PROMPT.
What you give back should be exactly the lines from the one with "Cookie-Richtlinien (260, 539)" through the final line of the material, pictures removed; please add nothing.

MATERIAL FOR THE TASK.
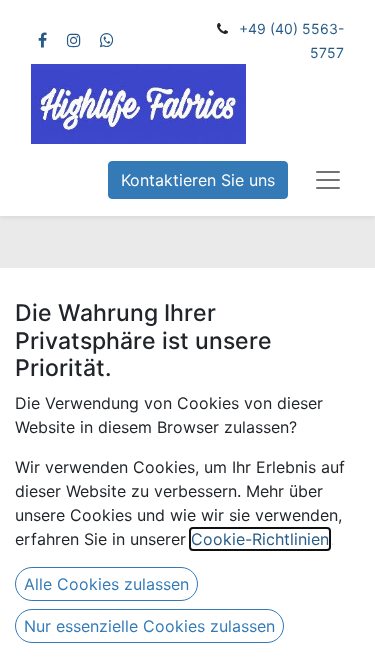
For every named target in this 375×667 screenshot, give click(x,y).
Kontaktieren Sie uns (198, 180)
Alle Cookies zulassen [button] (106, 584)
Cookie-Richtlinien (260, 539)
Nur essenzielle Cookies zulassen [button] (149, 626)
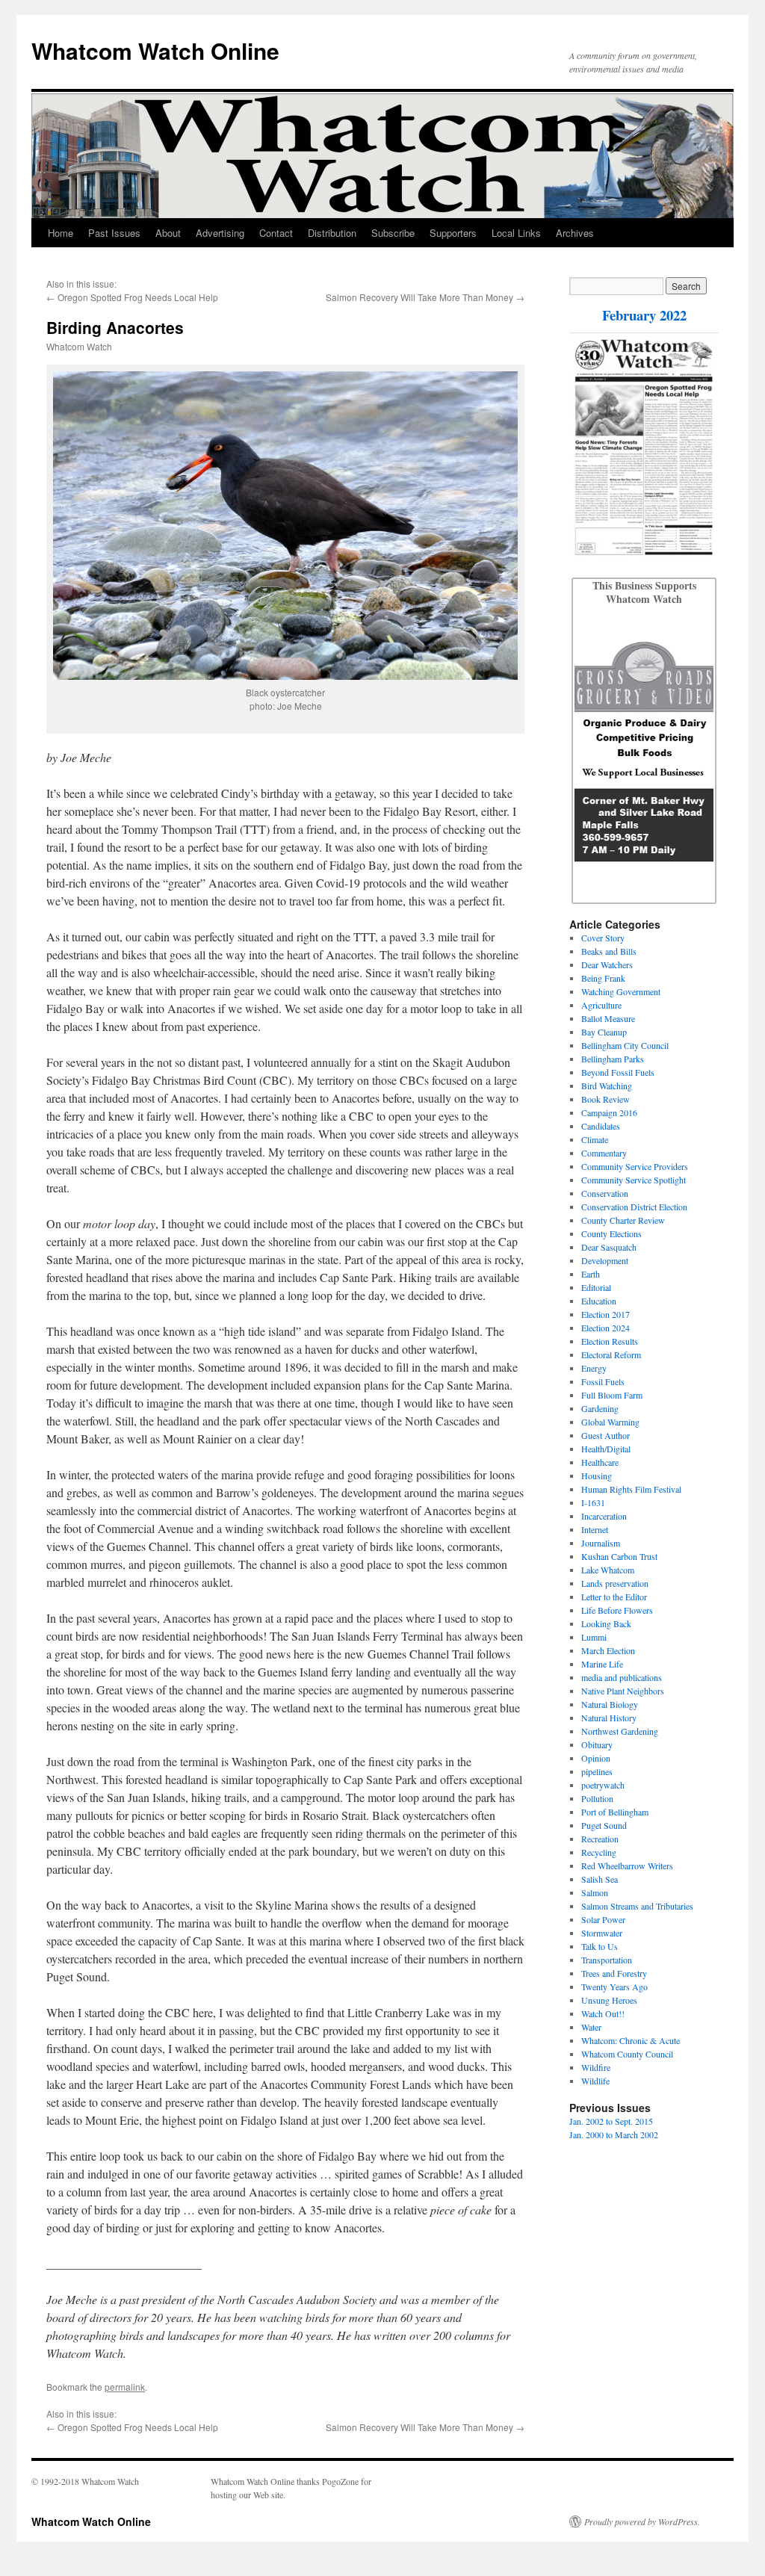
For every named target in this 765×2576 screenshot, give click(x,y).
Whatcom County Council (627, 2054)
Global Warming (610, 1422)
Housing (596, 1475)
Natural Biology (609, 1704)
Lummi (594, 1637)
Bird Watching (606, 1086)
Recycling (598, 1852)
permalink (125, 2386)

TASK RESULT.
Cookie-Richtlinien (260, 539)
Nur essenzielle Cookies zulassen [button] (149, 626)
For every named target in this 765×2576 screenshot, give click(x,y).
Whatcom County Council (627, 2054)
Global Warming (610, 1422)
Housing (596, 1475)
Natural Biology (609, 1704)
Lummi (594, 1637)
Bird Watching (606, 1086)
Recycling (598, 1852)
permalink (125, 2386)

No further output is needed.